Audiencia Provincial de Las Palmas: la sola declaración de la víctima del delito puede ser suficiente para provocar el decaimiento de la presunción de inocencia del acusado, y propiciar su condena

La Audiencia Provincial de Las Palmas, en su sentencia de fecha 26 de noviembre de 2014 y con ocasión del juicio a un acusado por asesinato en grado de tentativa -por el que fue condenado- proclama, siguiendo una consolidada jurisprudencia, la aptitud de la sola declaración de la víctima para provocar el decaimiento de la presunción de inocencia en aquellos casos en que la víctima del delito es también el único testigo del delito, siguiendo el argumento del Tribunal Supremo de que nadie debe padecer el perjuicio de que el suceso que motiva el procedimiento penal se desarrolle en la intimidad de la víctima y del inculpado, so pena de propiciar situaciones de incuestionable impunidad.

No obstante, recuerda que la declaración de la víctima debe ser valorada con cautela, pues se trata de un testigo que de alguna forma está implicado en la cuestión, máxime cuando su testimonio es la noticia del delito y con mayor razón aún cuando se persona en la causa y no solo mantiene una versión determinada de lo ocurrido sino que, apoyándose en ella, pretende el castigo del acusado. Con estas prevenciones, la Audiencia se remite a las referencias que el Tribunal Supremo ha venido haciendo sobre aspectos relacionados con la valoración del testimonio de la víctima.
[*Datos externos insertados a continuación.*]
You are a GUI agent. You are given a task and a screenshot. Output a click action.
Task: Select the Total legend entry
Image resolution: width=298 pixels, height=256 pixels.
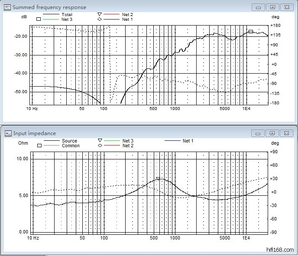point(67,15)
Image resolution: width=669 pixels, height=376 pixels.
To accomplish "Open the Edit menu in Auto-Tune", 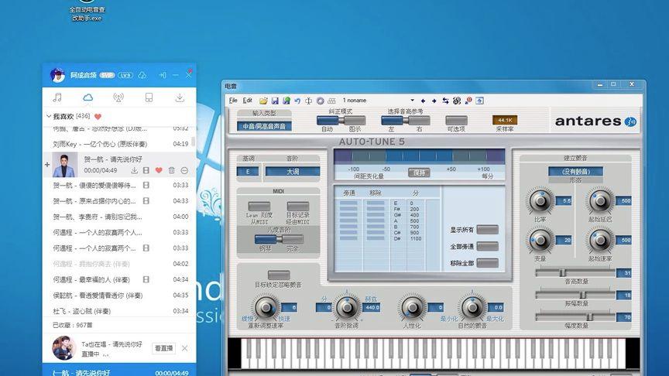I will click(x=247, y=101).
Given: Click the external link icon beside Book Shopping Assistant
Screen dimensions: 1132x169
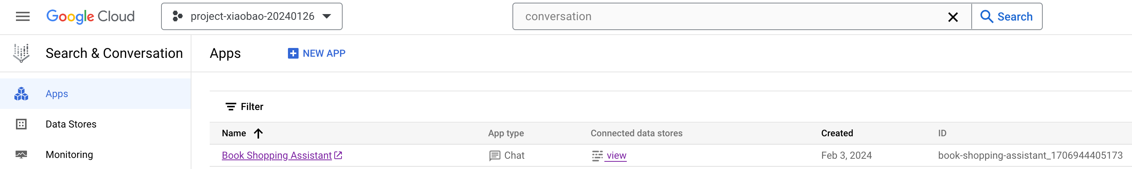Looking at the screenshot, I should (x=338, y=155).
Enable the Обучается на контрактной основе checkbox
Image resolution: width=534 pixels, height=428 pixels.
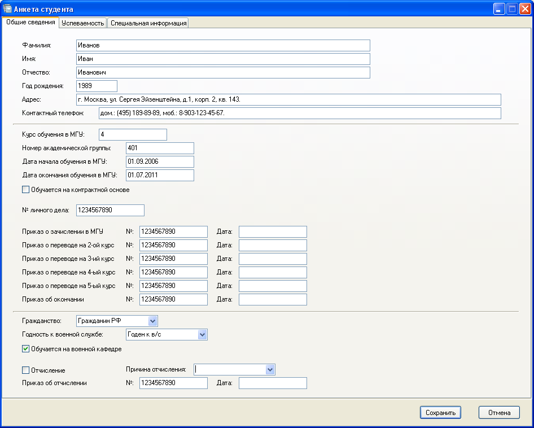click(25, 190)
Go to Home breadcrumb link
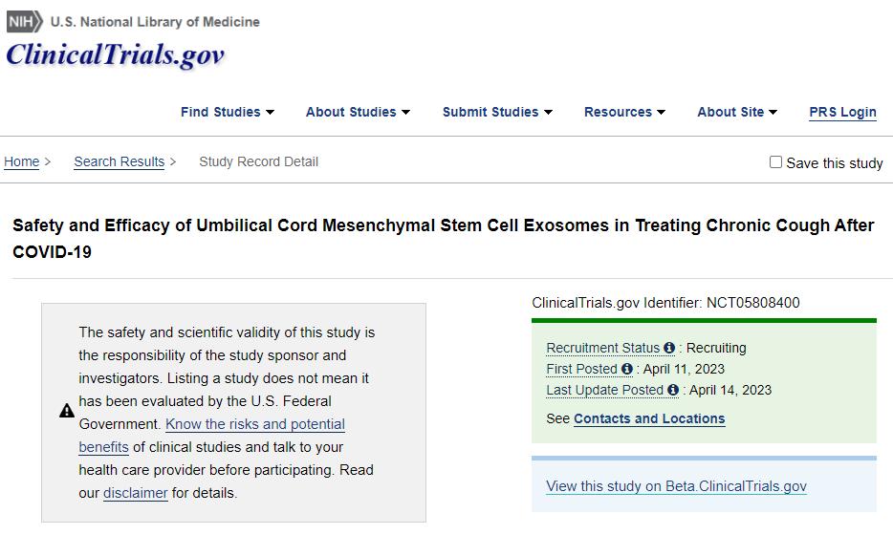 22,161

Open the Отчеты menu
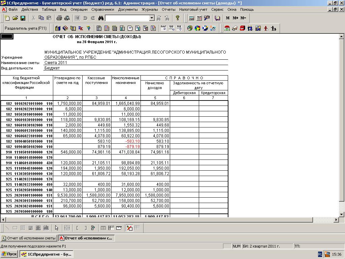[x=168, y=9]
Así pues, no se trata de la necesidad de cumplir unos requisitos rígidos para que la declaración de la víctima pueda ser valorada como prueba de cargo suficiente, de forma que si concurren hubiera necesariamente de concluirse que existe tal prueba y, de no apreciarse, concluir necesariamente lo contrario; simplemente se señalan pautas de valoración, criterios orientativos que permitan a los tribunales expresar su razonamiento sobre unas pautas de valoración sobre la declaración de la víctima que reflejen puntos de vista objetivos, que puedan ser controlados por los tribunales superiores en vía de recurso.

En primer lugar, debe comprobarse que la víctima no ha modificado sustancialmente su versión en las distintas ocasiones en las que ha prestado declaración, que permite excluir la presencia de elementos que enturbie su credibilidad.

Seguidamente, debe verificarse la inexistencia de datos que indiquen posibles razones para no decir la verdad, como puede ser la enemistad anterior, el odio, el deseo de venganza o similares, los cuales han de vincularse a hechos distintos de los denunciados, pues es habitual que tales sentimientos tengan su origen precisamente en los hechos que se denuncian.

Que no existan esas razones no supone que deba aceptarse necesariamente la versión del testigo, pero permiten excluir la existencia de motivos para no hacerlo.

Finalmente, un tercer elemento al que habitualmente se hace referencia es la existencia de alguna clase de corroboración de la declaración de la víctima, especialmente cuando tal corroboración es posible dadas las características del hecho concretamente denunciado. No se trata de excluir razones para dudar del testigo sino, dando un paso más, de comprobar la existencia de motivos para aceptar su declaración como prueba de cargo.